Extract the results:

.. code:: ipython3

    print("loss = ", test.energy)
    print("method: ", mthd)
    print("method parameters: ", mthd_opt)
    print("execution time = ", (t1-t0)/60, " min")
    
    print(test.history.plot('energies', label='loss'))
    print(test.history.plot('angles', label=""))

Test
----

Once trained, we have the optimal parameters for the classifier stored
in ``test.angles``. We run again the classifier with the test data set
and with these parameters fixed.

.. code:: ipython3

    test_set = 1000
    
    # initialize
    xval_test, yval_test, yval_rand, yval_real = [], [], [], []
    suc = 0 # success
    suc_rand = 0 # random success
    
    for i in range(test_set):
        
        # random test point
        x = 2 * (np.random.rand(2)) - 1
        
        # state generated by the trained classifier
        qc = qcircuit(x, param)
        wfn_qc = tq.simulate(qc, variables=test.angles) 
            
        if nclass == 2:
            
            # compute the fidelity respect to one of the label states, the |0>
            f = abs(wfn_qc.inner(targ_wfn(0,nclass)))**2
    
            y = 1
            # if fidelity is >= 0.5, we conclude that this state belongs to |0> class
            # (|1> class otherwise)
            if f >= 0.5:
                y = 0
                
            # check the real class of the data point
            y_real = circle(random=False, x_input=x)
            
        else:
            raise Exception("nclass = {} is not considered".format(nclass))
        
        # compute success rate 
        if y == y_real:
            suc = suc + 1
            
        # compute random success rate 
        yrand = np.random.randint(0, nclass-1)

The tasks:
1. Arrange the records from the line containing "Given: Click the Meldung zeigen button" through the line containing "Action: point(1265,766)", inclusive, as a Markdown table with the columns n and Line, one row per line and no blank lines. Leave the pictures out.
2. Pick up the quantum classifier tutorial where it stops and keep writing it.

Material provided:
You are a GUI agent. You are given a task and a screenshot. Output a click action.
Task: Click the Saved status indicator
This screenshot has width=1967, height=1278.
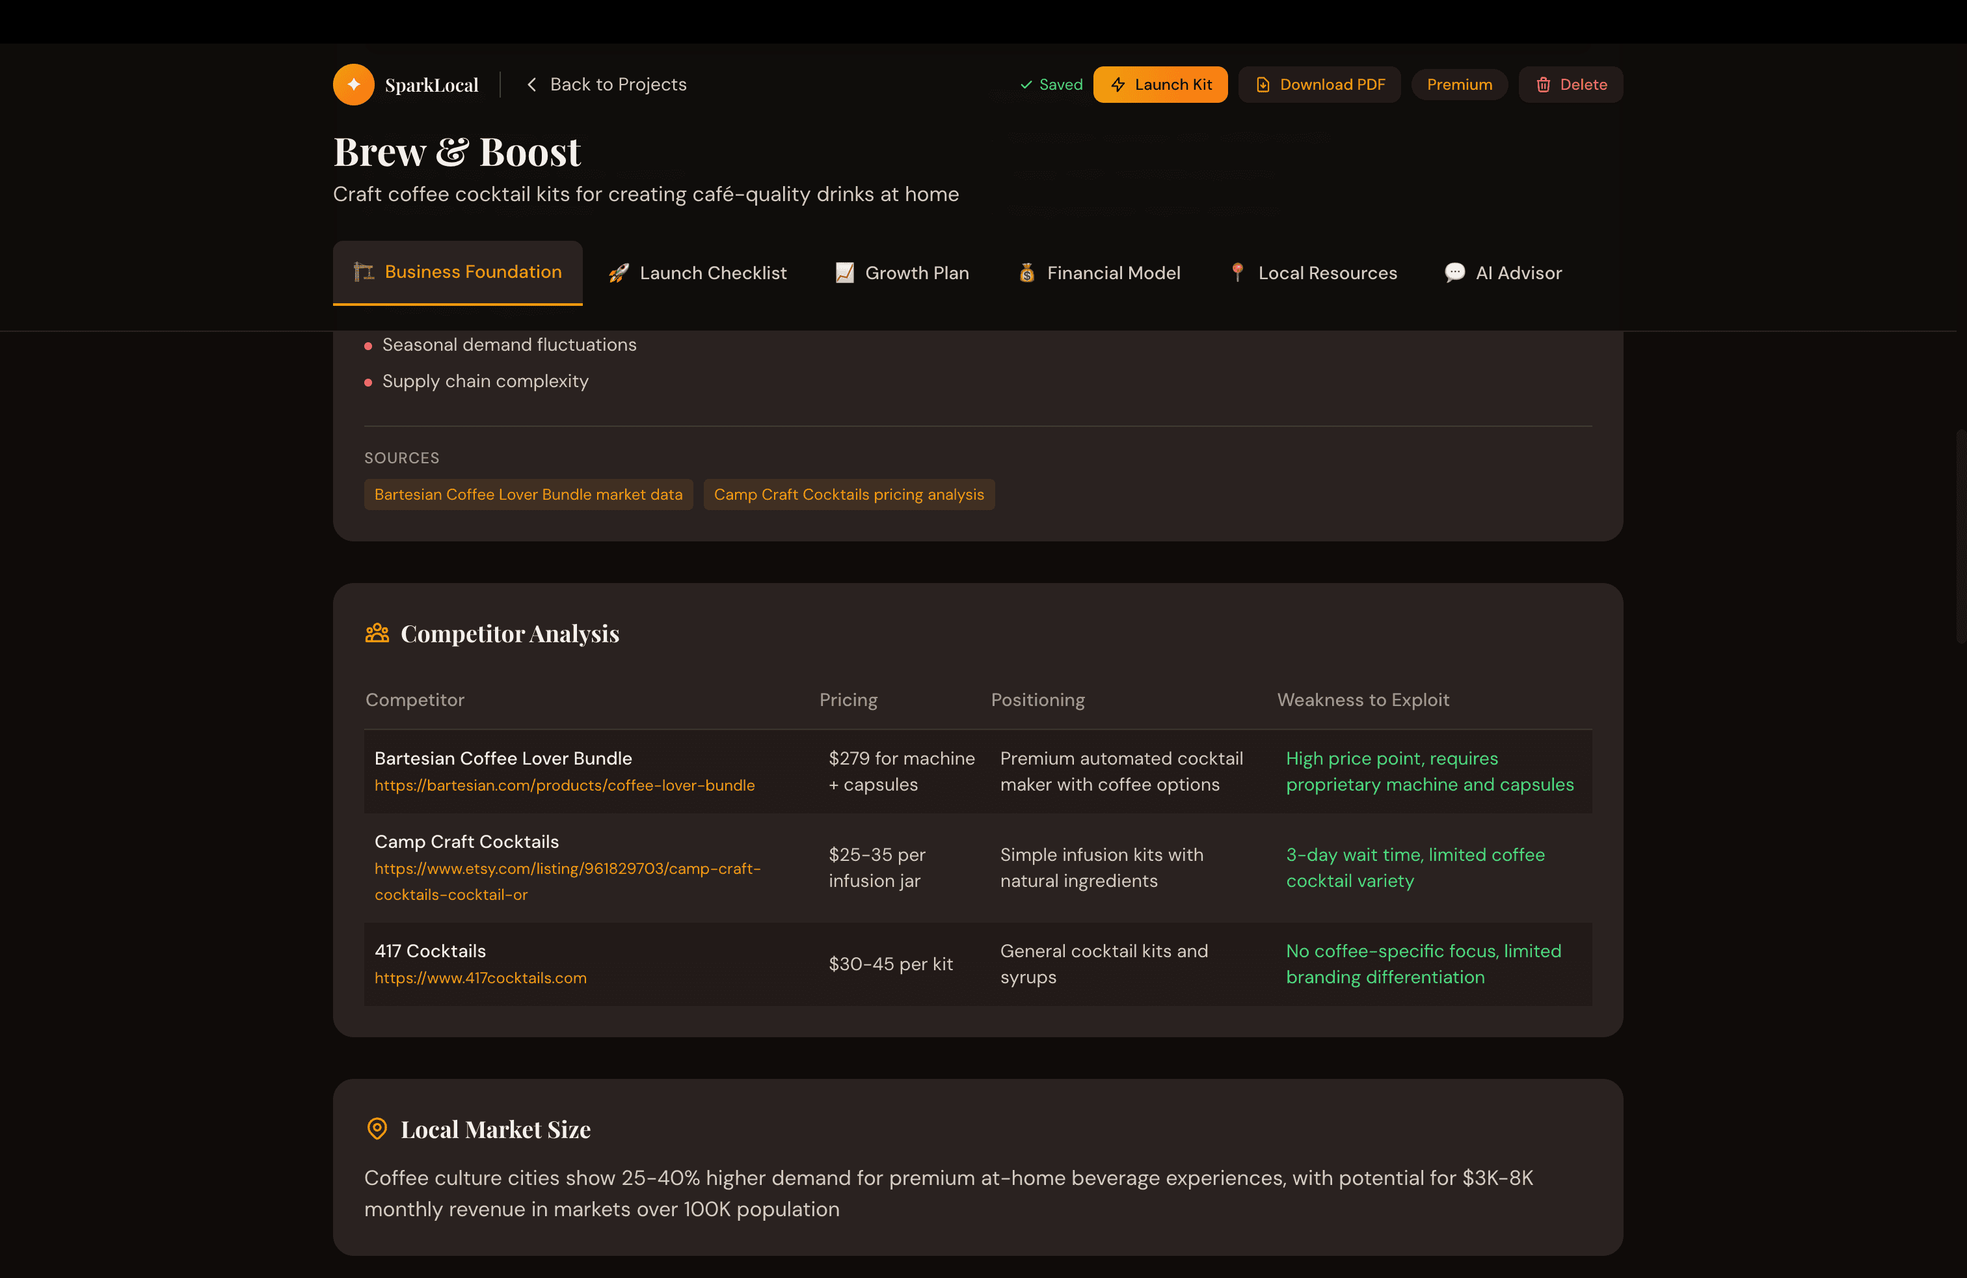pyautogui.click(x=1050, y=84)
---
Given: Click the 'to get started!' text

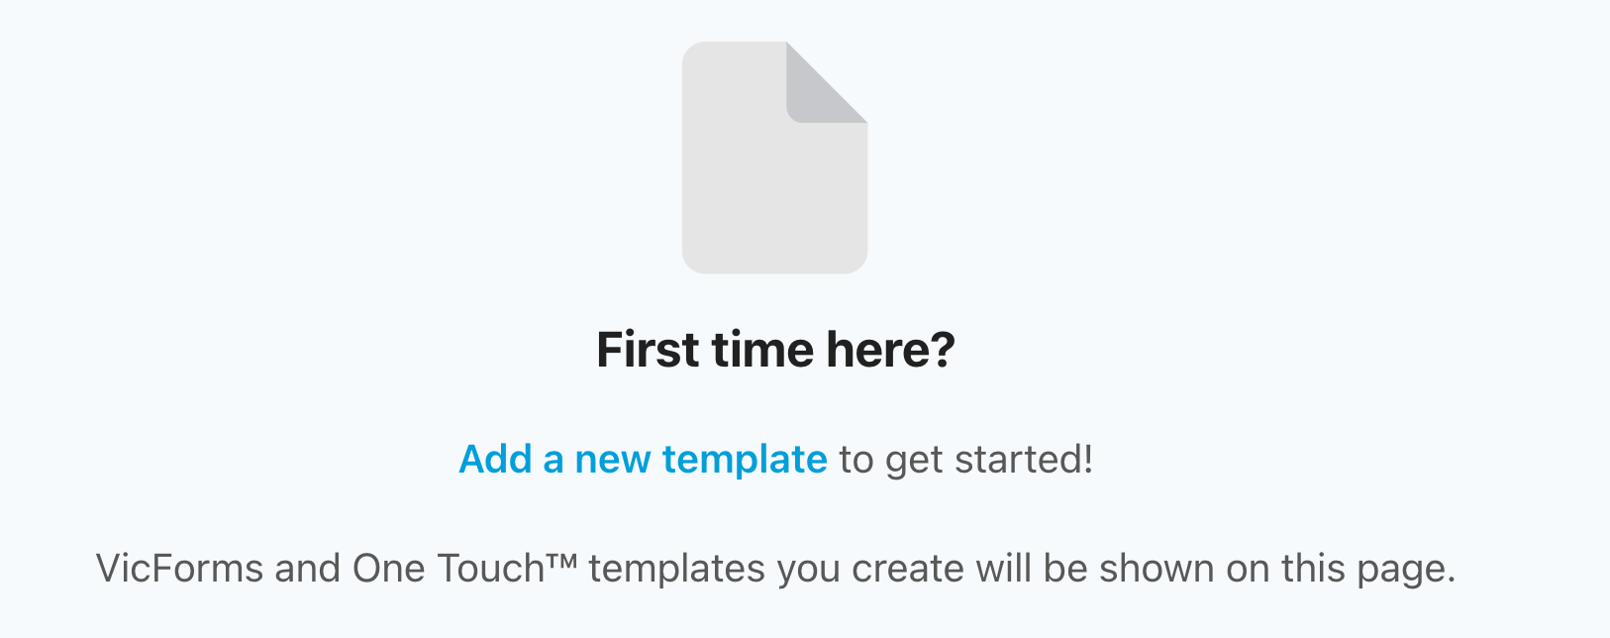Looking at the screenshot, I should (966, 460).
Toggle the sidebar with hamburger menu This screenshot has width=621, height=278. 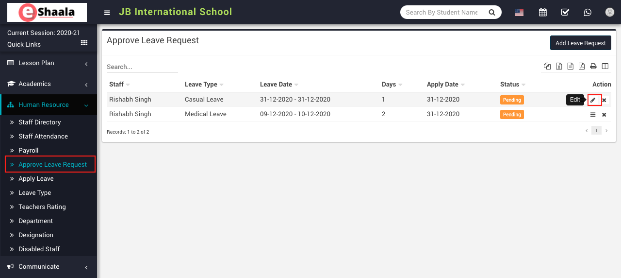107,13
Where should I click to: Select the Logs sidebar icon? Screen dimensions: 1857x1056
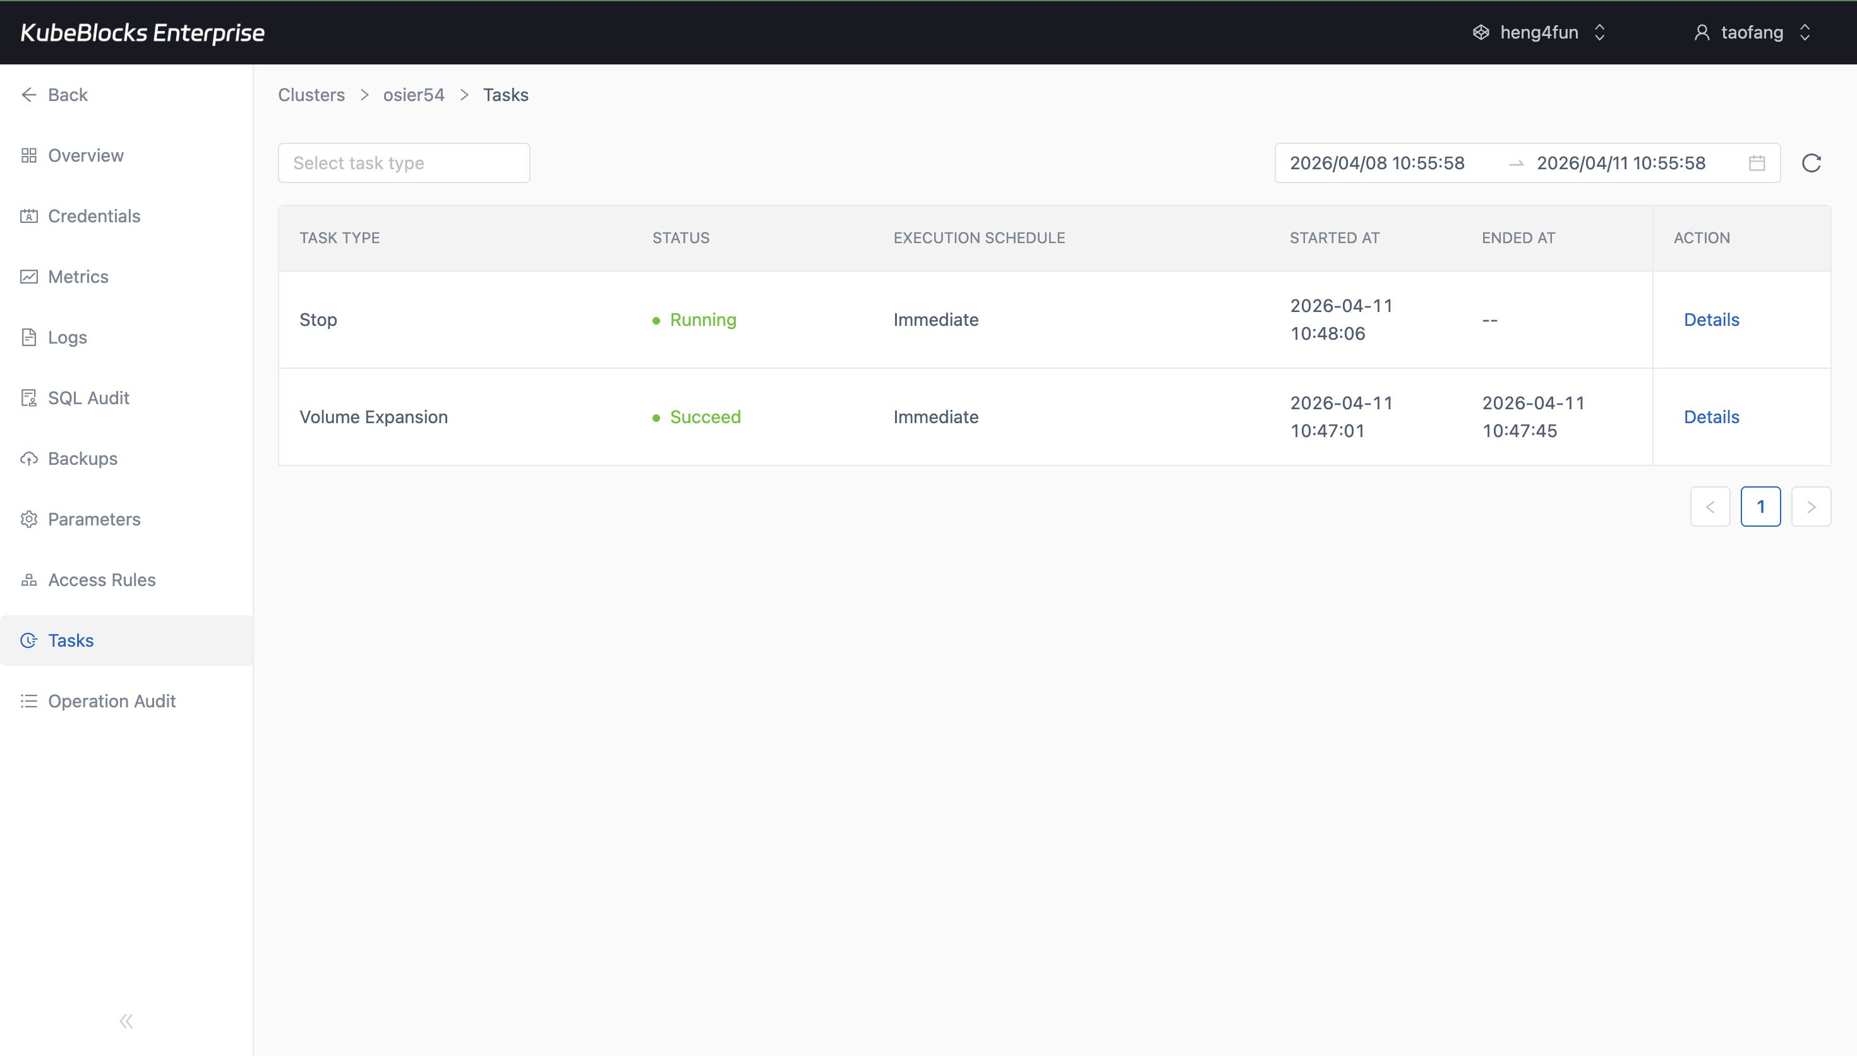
* * *
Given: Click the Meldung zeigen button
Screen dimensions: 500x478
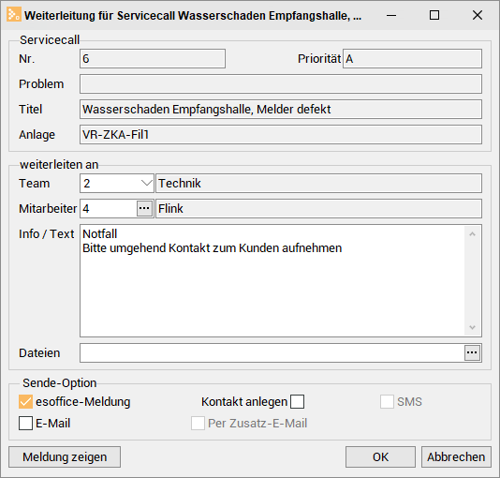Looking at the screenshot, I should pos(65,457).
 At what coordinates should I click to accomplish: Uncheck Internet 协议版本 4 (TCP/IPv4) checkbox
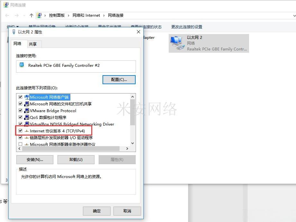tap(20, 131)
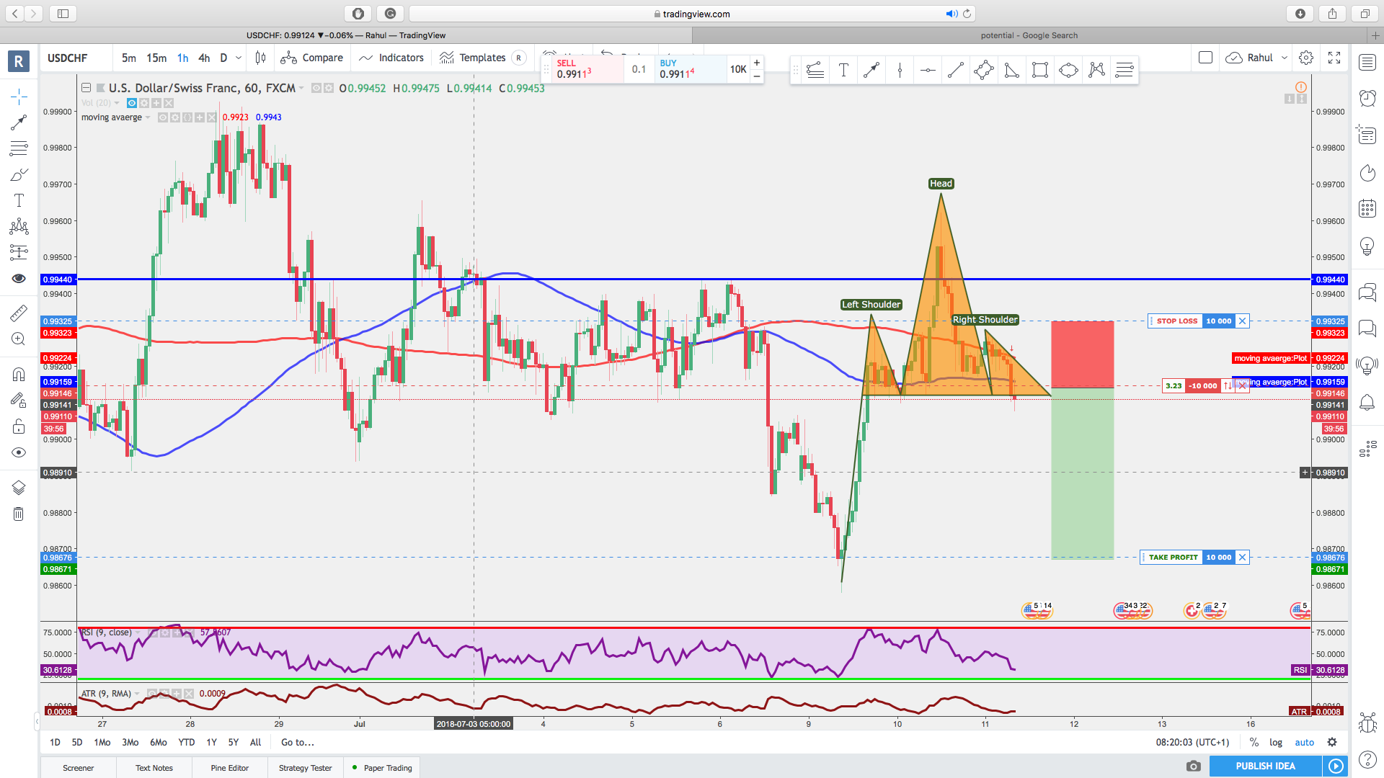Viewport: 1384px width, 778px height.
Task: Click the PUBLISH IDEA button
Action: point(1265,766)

Task results:
1.
| n | Line |
|---|---|
| 1 | Given: Click the Meldung zeigen button |
| 2 | Screen dimensions: 500x478 |
| 3 | Looking at the screenshot, I should pos(65,457). |
| 4 |  At what coordinates should I click to accomplish: Uncheck Internet 协议版本 4 (TCP/IPv4) checkbox |
| 5 | tap(20, 131) |
| 6 | Viewport: 1384px width, 778px height. |
| 7 | Task: Click the PUBLISH IDEA button |
| 8 | Action: point(1265,766) |

2.
        if yrand == y_real:
            suc_rand = suc_rand + 1
            
        xval_test.append(x)
        yval_test.append(y)
        yval_real.append(y_real)
        
    print("success %: ", 100*suc/test_set,"%")
    print("random success %: ", 100*suc_rand/test_set,"%")

Print results:

.. code:: ipython3

    def plot_data(x, y, nclass, fig=None, ax=None):
        """
        Arg:
            - x (array[tuple]): data points
            - y (array[int]): data labels
            - nclass (int): number of classes
        Returns:
            - Plot
        """    
        if fig == None:
            fig, ax = plt.subplots(1, 1, figsize=(5, 5))
         
        # colors and labels
        col = ["red","blue","green","yellow"]
        lab = [0,1,2,3]
        
        for i in range(nclass):
            ax.scatter(x[y == lab[i], 0], x[y == lab[i], 1], c=col[i], s=20, edgecolor="k")
        ax.set_xlabel("$x_1$")
        ax.set_ylabel("$x_2$")

.. code:: ipython3

    xval_test = np.array(xval_test)
    yval_test = np.array(yval_test)
    yval_real = np.array(yval_real)
    
    fig, axes = plt.subplots(1, 2, figsize=(6, 3))
    
    plot_data(xval_test, yval_test, nclass, fig, axes[0])
    plot_data(xval_test, yval_real, nclass, fig, axes[1])
    
    axes[0].set_title("Single-qubit class. {} layers".format(layers))
    axes[1].set_title("True test data")
    fig.tight_layout(pad=0.5)
    plt.show()
    
    t2 = time.time()
    print("Total execution time: ", (t2-t0)/60," min.")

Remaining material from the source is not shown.